Num caso como o de Mari Ferrer, uma mulher que é humilhada no Judiciário é uma mulher estuprada pela segunda vez. É uma paulada em todas as mulheres. É o patriarcado dentro das instituições, é cultura do estupro dentro do sistema judicial. Tem que haver punição para estuprador, não para a vítima. Isso tem que estar claro para toda a sociedade, mas não está, porque a própria sociedade criou essa cultura do estupro. Soma-se a isso uma pandemia em que cresceu o número de casos de violência doméstica (44,9% só na cidade de São Paulo nos dois primeiros meses de isolamento social).

Sim, agora temos uma pandemia ainda pior que a dos anos 80, quando só se infectava (como continua sendo) por sexo sem camisinha, ou transfusão de sangue. Já nem se pode abraçar mais, tampouco ficar por perto sem máscara, e o que temos são líderes negacionistas que espalham fake news.
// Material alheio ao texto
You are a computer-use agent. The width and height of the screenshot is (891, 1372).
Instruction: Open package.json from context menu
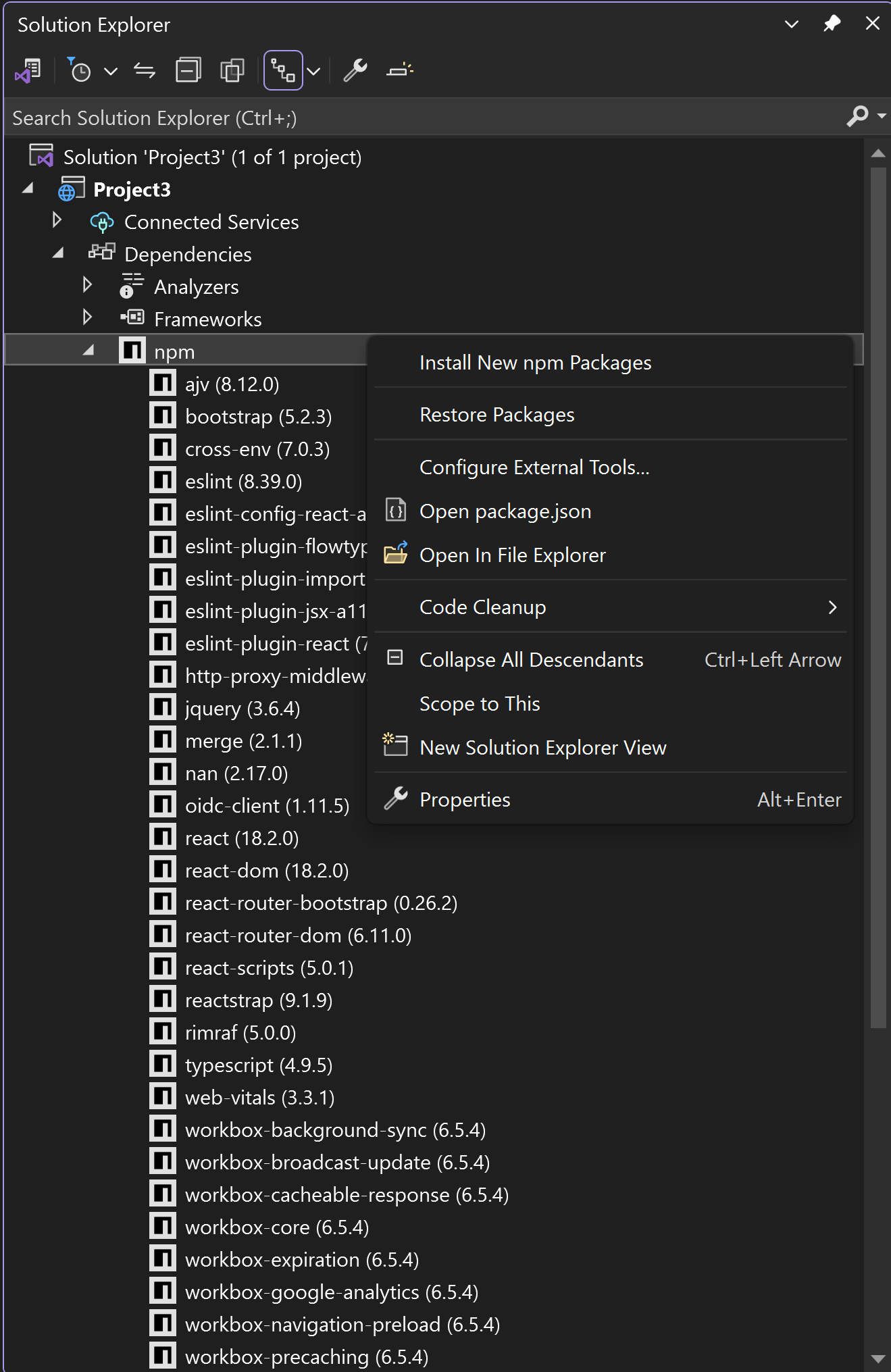click(x=505, y=511)
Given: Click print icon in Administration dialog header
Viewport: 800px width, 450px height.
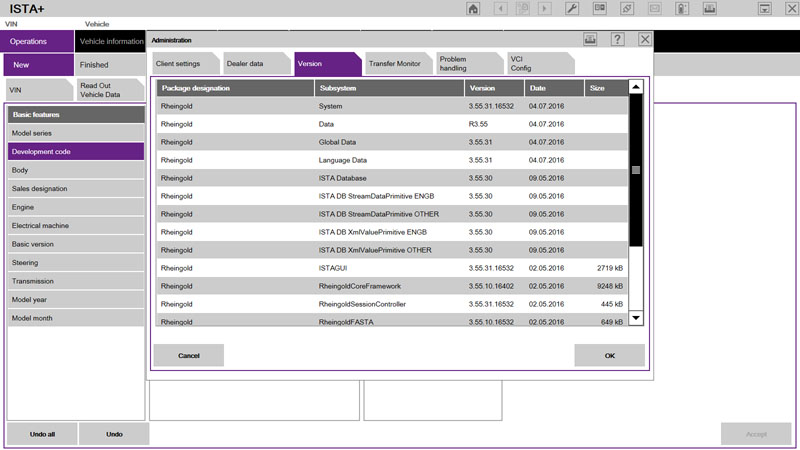Looking at the screenshot, I should (x=591, y=39).
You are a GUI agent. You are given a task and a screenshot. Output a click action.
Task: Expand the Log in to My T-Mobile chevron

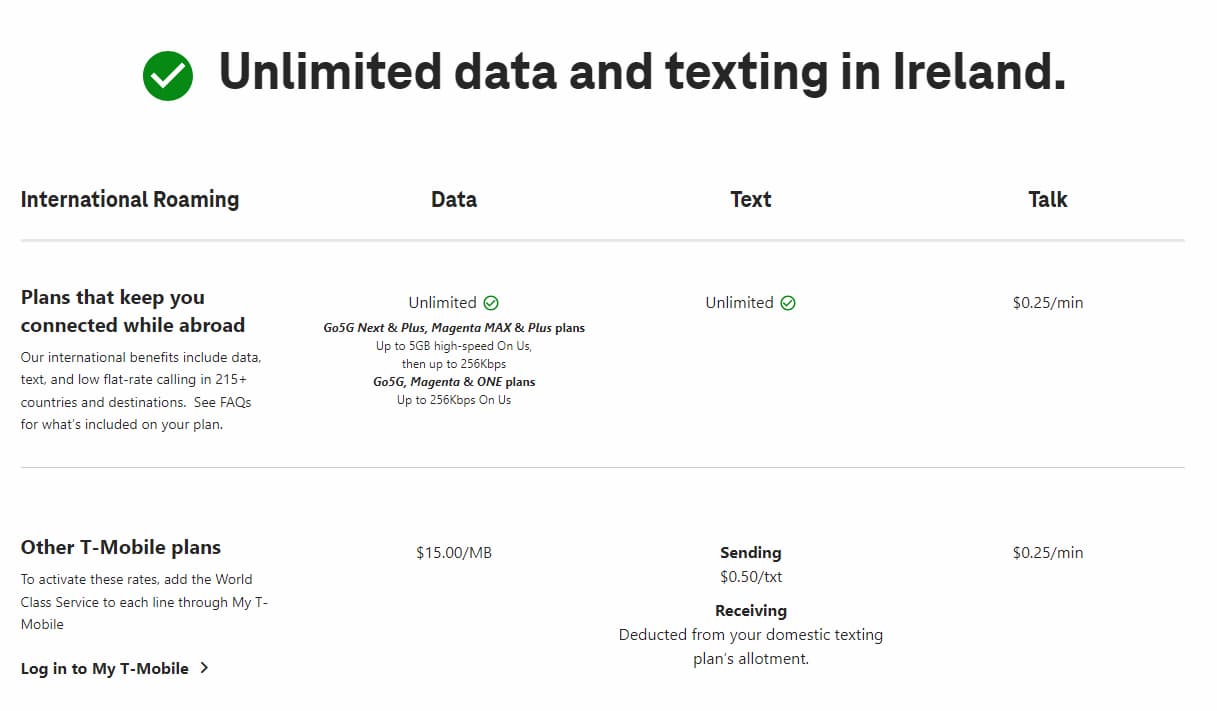coord(204,668)
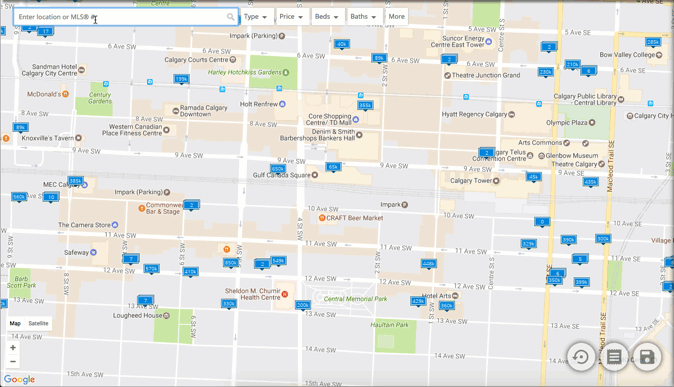This screenshot has height=387, width=674.
Task: Switch map to Satellite view
Action: [x=38, y=323]
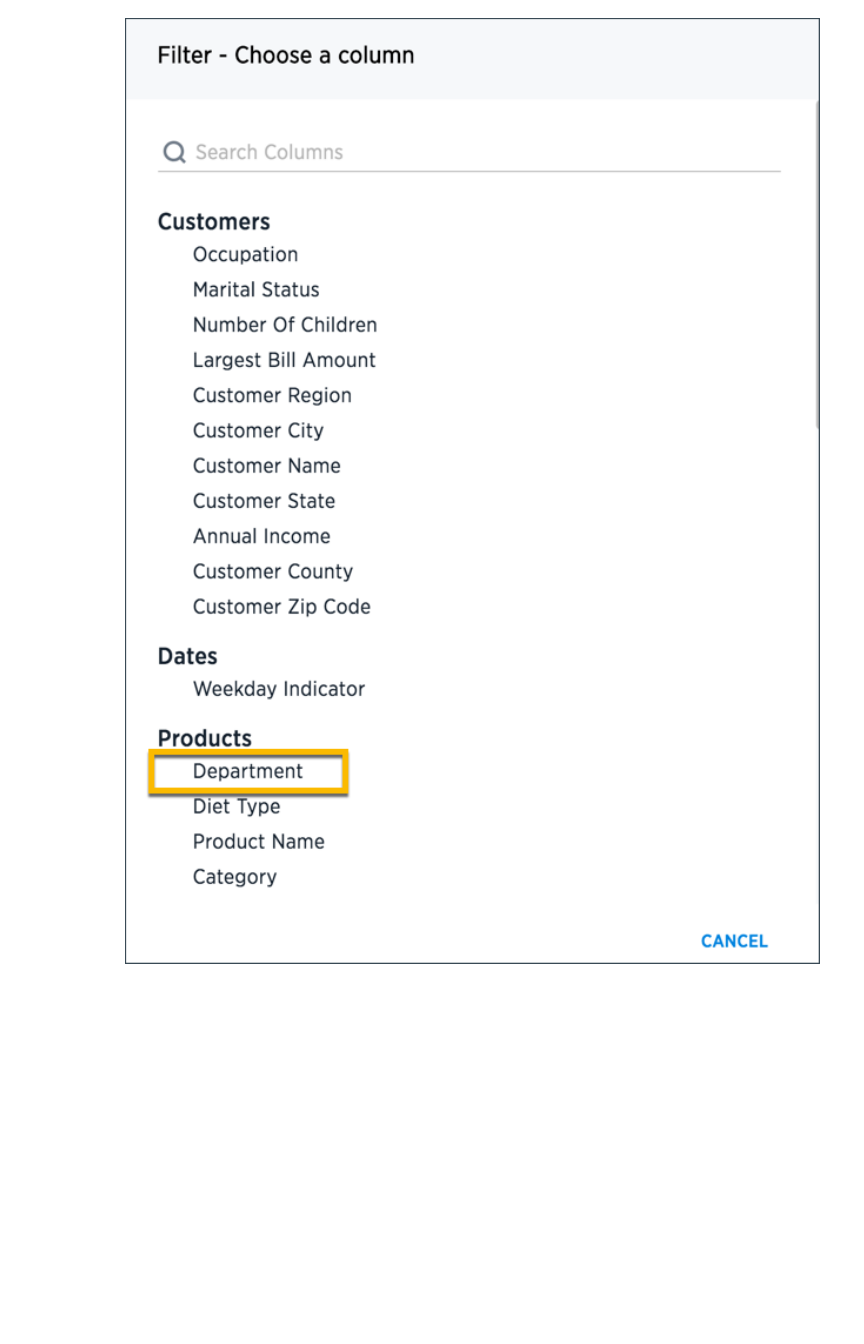The width and height of the screenshot is (864, 1344).
Task: Select Customer Name column
Action: [x=266, y=466]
Vejo isso como uma horda desesperada, que não aceita ver mulheres e negros no poder, que não suporta a visibilidade LGBT, que treme de horror diante de religiões que não as suas. Eles estão cegos de ódio e não enxergam a barbárie provocada. É como um último suspiro, é preferir a morte ao ver a ascensão das minorias.

Nós, mulheres, somos a maioria e não vamos deixar que nos humilhem no Judiciário, local onde nos devem proteção e justiça. Vários atos estão sendo organizados, em várias cidades do País, para manifestar a indignação que sentimos. Fiquem atentos nas redes sociais para os chamados.